Former Enron CFO Fastow sentenced to six years in prison
Katerina Ossenova on September 26, 2006 2:42 PM ET

[JURIST] Former Enron Chief Financial Officer Andrew Fastow [Houston Chronicle profile; JURIST news archive] was sentenced to six years in prison Tuesday after US District Court Judge Kenneth Hoyt [official profile] reduced the 10 year prison term he accepted as part of his plea agreement [text, PDF] based on Fastow's cooperation [JURIST report] in the prosecution of former Enron CEOs Kenneth Lay [Houston Chronicle profile; JURIST news archive] and Jeffrey Skilling [Houston Chronicle profile]. Hoyt also said Fastow and his family had suffered enough in the Enron collapse and its legal aftermath which left thousands of victims in its wake, many with wiped-out savings, telling the courtroom "Prosecution is necessary, but persecution was not."

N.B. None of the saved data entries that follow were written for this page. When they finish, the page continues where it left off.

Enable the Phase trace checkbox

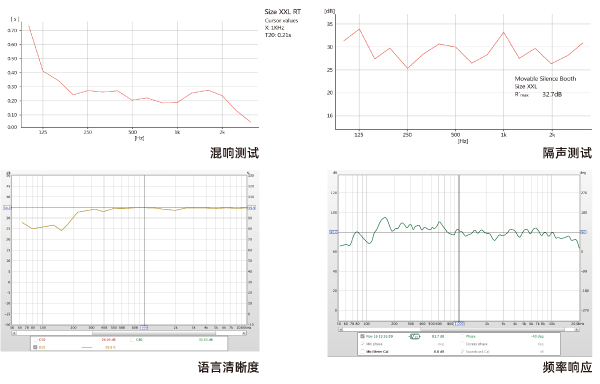pos(463,336)
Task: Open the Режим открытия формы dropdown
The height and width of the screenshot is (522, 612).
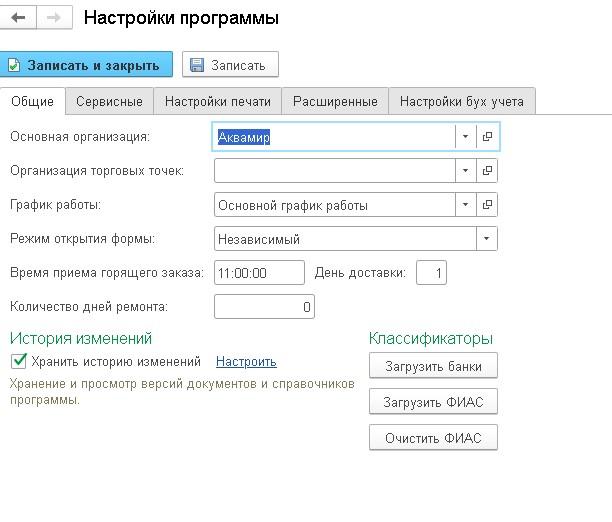Action: (x=486, y=239)
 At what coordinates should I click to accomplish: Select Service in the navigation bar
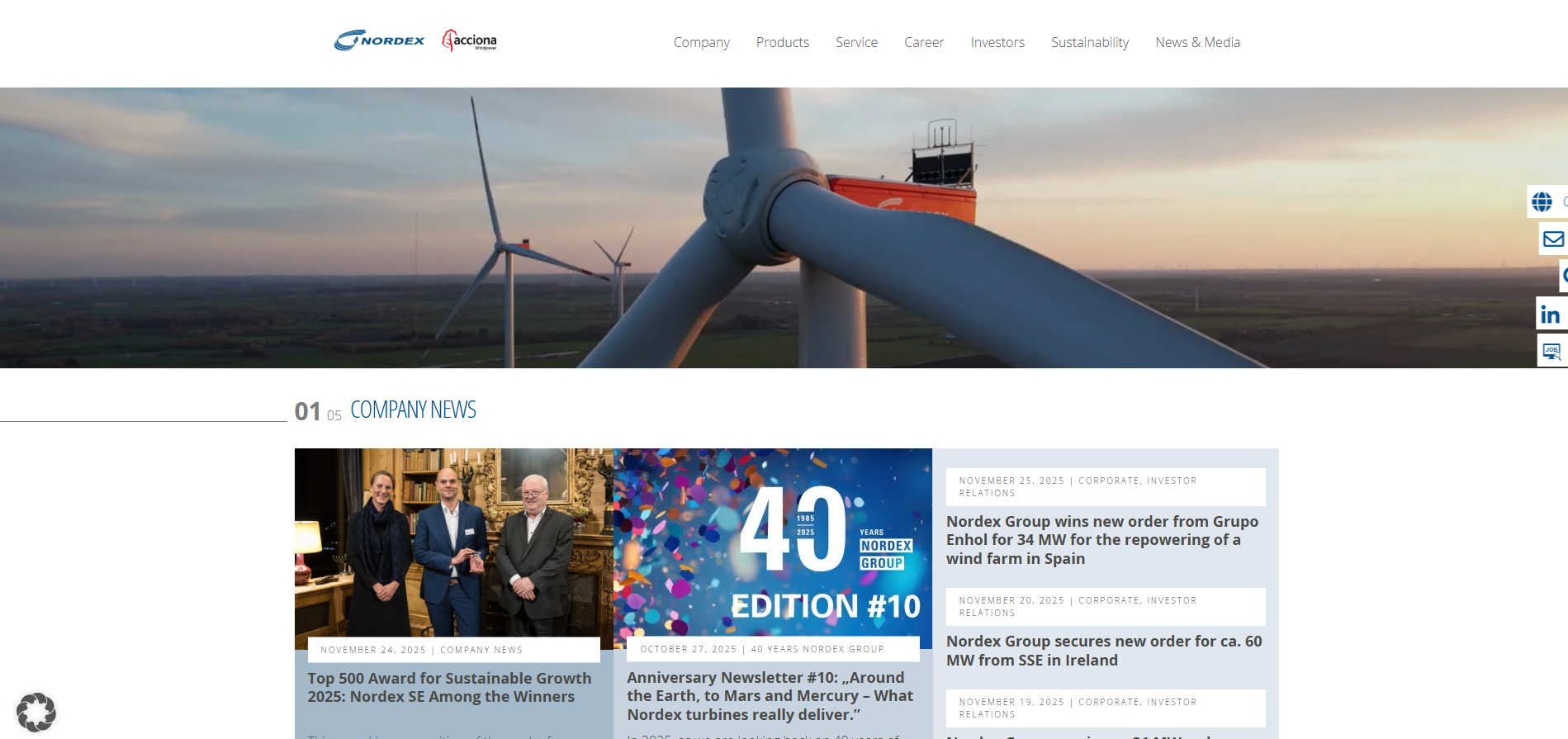pos(856,43)
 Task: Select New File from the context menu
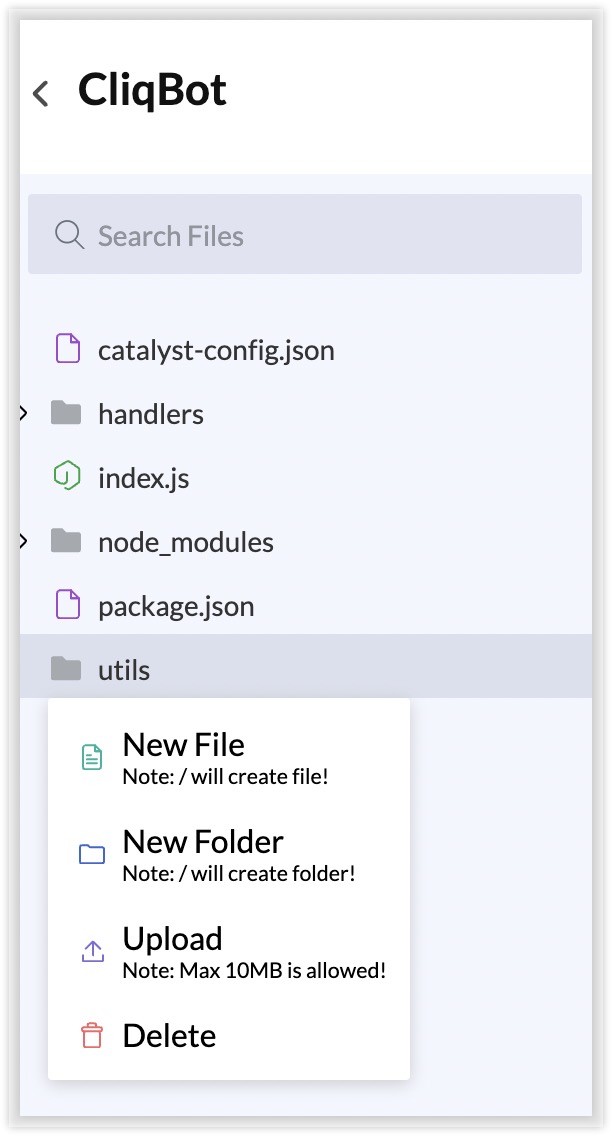tap(229, 757)
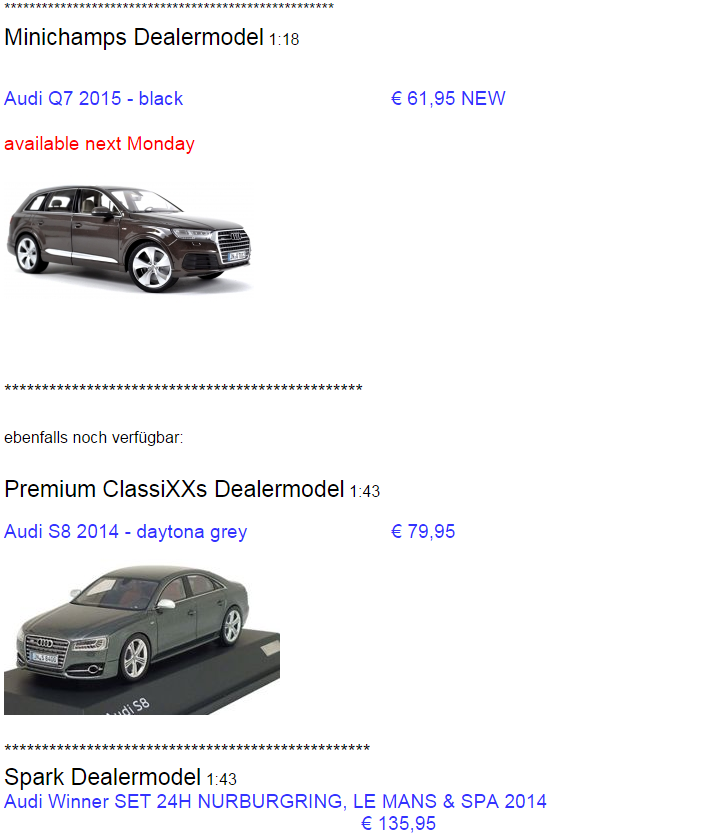Click the € 135,95 price link
711x840 pixels.
[399, 823]
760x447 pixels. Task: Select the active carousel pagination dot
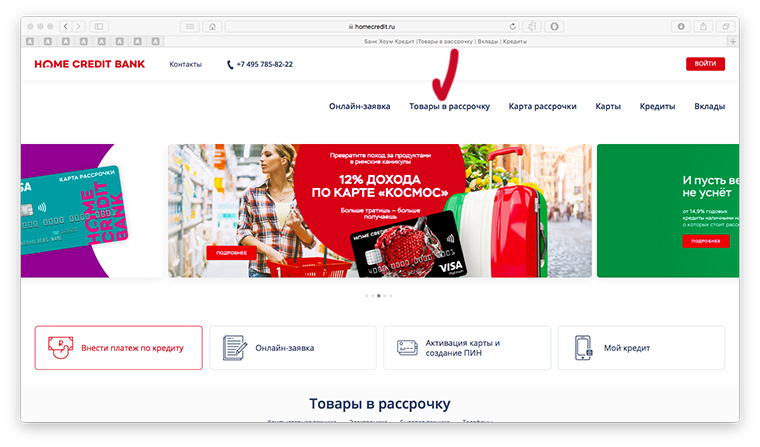point(379,295)
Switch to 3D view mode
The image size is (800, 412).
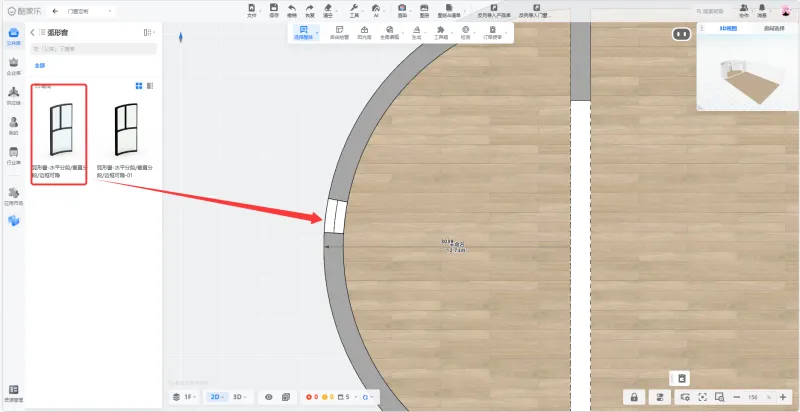click(x=238, y=397)
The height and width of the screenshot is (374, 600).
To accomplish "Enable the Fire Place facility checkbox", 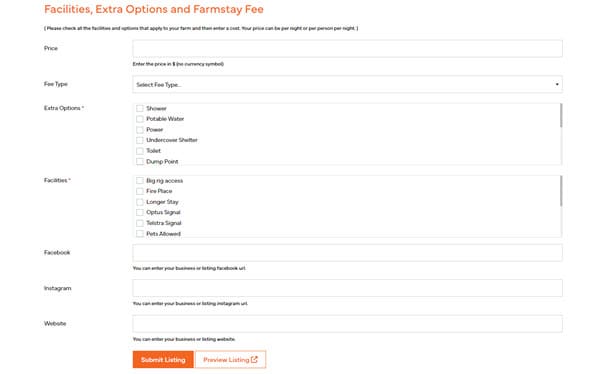I will click(140, 191).
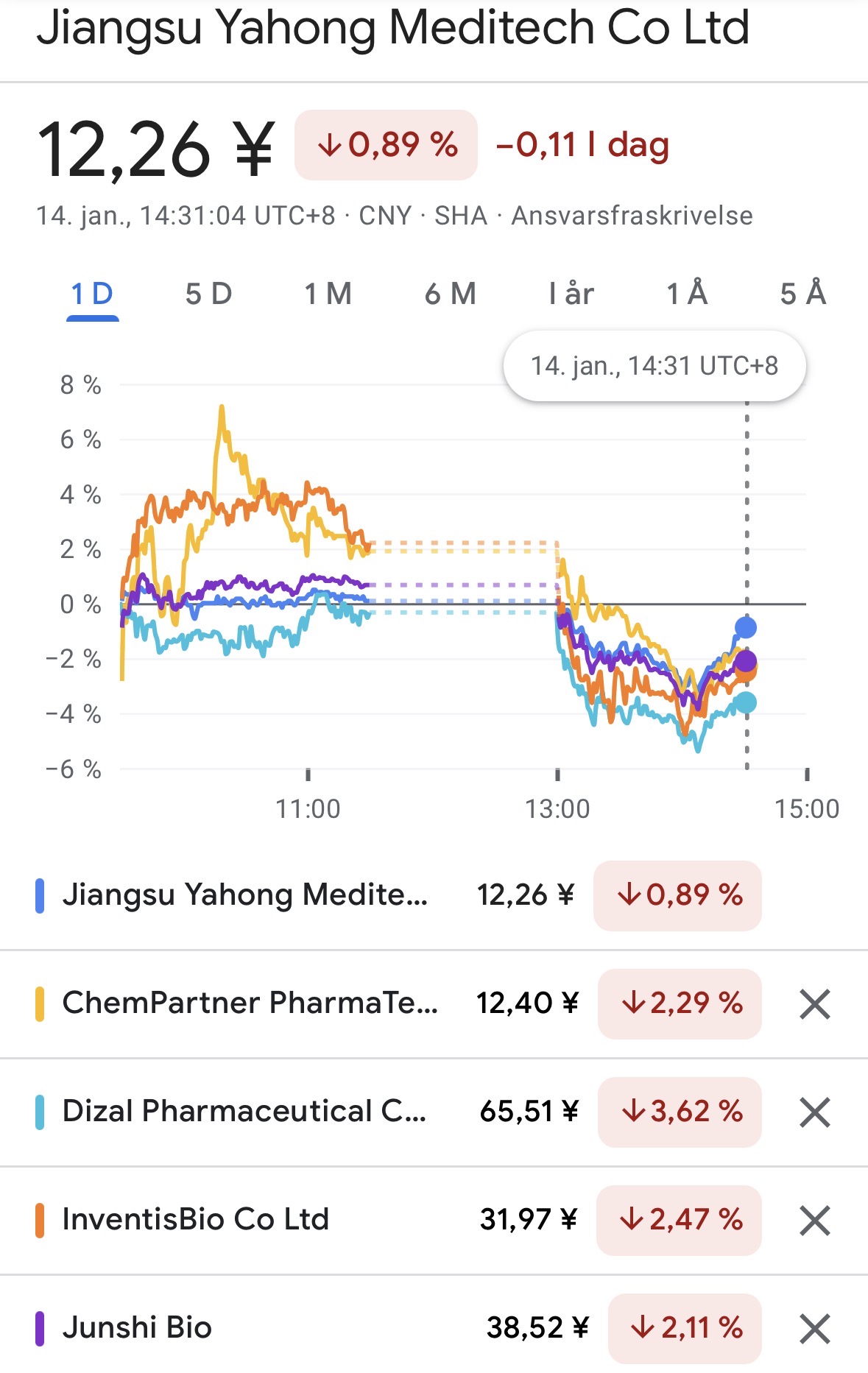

Fastow's wife Lea was released from prison [JURIST report] in June after serving a one year sentence for pleading guilty [JURIST report] to filing a false federal tax return related to money she and her husband received from Enron [JURIST news archive] financial dealings. Lay and fellow Enron CEO Jeffrey Skilling were convicted of fraud and conspiracy charges [JURIST report] in May but Lay died of a heart attack [JURIST report] before his sentencing hearing. Skilling is set to be sentenced next month. AP has more.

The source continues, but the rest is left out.